There is no doubt whatsoever that this new law violates the US Constitution according to the decisions of the Supreme Court in Roe v. Wade (1973) and Planned Parenthood of Southeastern Pa. v. Casey (1992). In fact, the Texas law contains the following statement:
The legislature further declares that it would have enacted this chapter … irrespective of the fact that any provision … of this chapter were to be declared unconstitutional….
In other words, the Texas state legislators baldly announce their intention to create a law they know is unconstitutional. They believe, of course, that Roe and Casey were wrongly decided and that the right to an abortion is not protected by the Constitution. That’s why the organization Texas Right to Life said, “we are encouraged this ruling positively foreshadows how the Supreme Court may rule” in an upcoming case that might overturn those pivotal decisions.

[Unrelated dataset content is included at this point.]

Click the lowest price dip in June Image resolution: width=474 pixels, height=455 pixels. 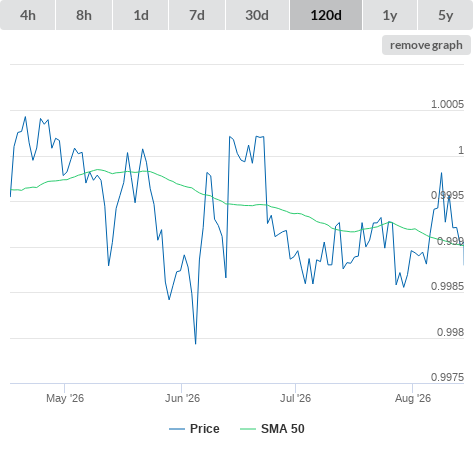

And no one should be surprised that the Texas statehouse has joined more than a dozen legislatures across the nation that have also passed so-called “fetal heartbeat bills.” What’s different here is that while all those other laws have been rightly declared unconstitutional, the United States Supreme Court this week went out of its way to allow the Texas bill to become law.
This is not a sermon about abortion. Rather, it’s about the Supreme Court’s cowardly abandonment of its responsibility to uphold the law of the land.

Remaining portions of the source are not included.